A study shows that AI can detect suicide risk early.

EMR Industry

As artificial intelligence helps doctors discover diseases like cancer at an early stage, it is also demonstrating its potential in tackling mental health crises. According to one study, artificial intelligence can detect patients who are at danger of suicide, providing a tool for prevention in everyday medical settings.

The study, published in the JAMA Network Open Journal, examined two approaches of notifying doctors about suicide risk: an active “pop-up” alarm demanding immediate attention and a passive system (less urgent) that displays risk information in a patient’s electronic chart.

The study discovered that active warnings beat the passive strategy, encouraging doctors to assess suicide risk in 42% of cases, against only 4% with the passive system. Furthermore, it emphasized the importance of using certain techniques to initiate a discourse about suicide risks.

This breakthrough, which combines automated risk identification with deliberately tailored alarms, provides hope for identifying and supporting more people in need of suicide prevention services.

Colin Walsh, an Associate Professor of Biomedical Informatics, Medicine, and Psychiatry at Vanderbilt University Medical Center, emphasized the importance of this breakthrough. “Most people who die by suicide have seen a healthcare provider in the year before their death, often for reasons unrelated to mental health,” according to Walsh.

Previous research indicates that 77% of people who commit suicide had contact with primary care doctors in the year before their death. These findings highlight the essential role AI can play in bridging the gap between conventional medical treatment and mental health interventions.

The Suicide Attempt and Ideation Likelihood model (VSAIL), an AI-driven system developed at Vanderbilt, was tested in three neurology clinics. The method uses normal data from electronic health records to calculate a patient’s 30-day probability of attempting suicide. When high-risk patients were identified, practitioners were encouraged to start focused conversations about mental health.

Walsh clarified: “Universal screening isn’t practical everywhere, but VSAIL helps us focus on high-risk patients and spark meaningful screening conversations.”

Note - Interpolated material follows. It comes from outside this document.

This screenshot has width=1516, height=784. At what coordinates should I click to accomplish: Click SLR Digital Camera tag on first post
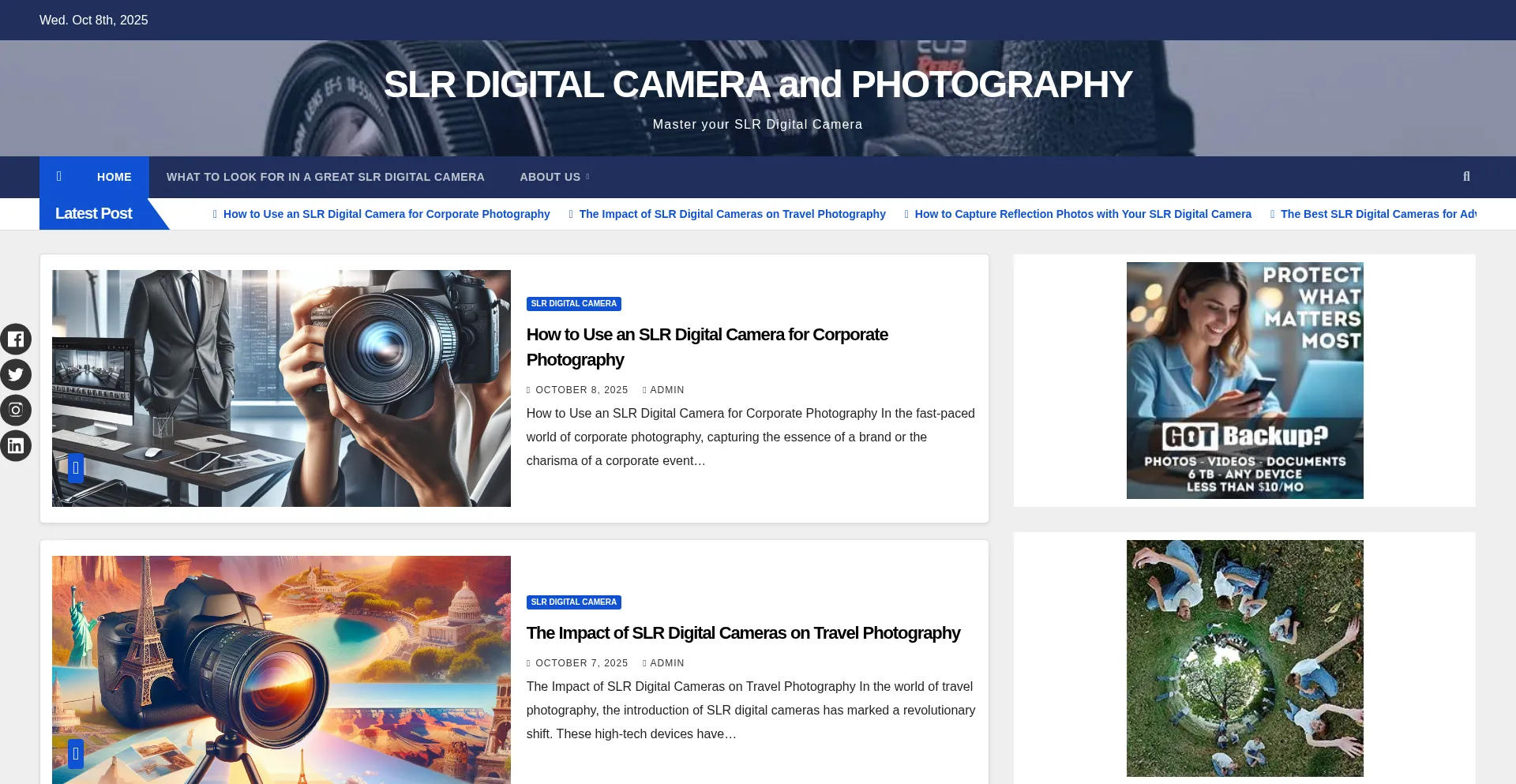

While the findings were promising, the researchers emphasized the importance of striking a balance between the benefits of active alerts and their possible drawbacks, such as workflow disruption. The authors proposed that comparable methods may be implemented for other medical specialties in order to broaden their reach and impact.

Cambridge University published a research earlier in 2022 that used PRISMA criteria to assess individuals who were at risk of attempting suicide.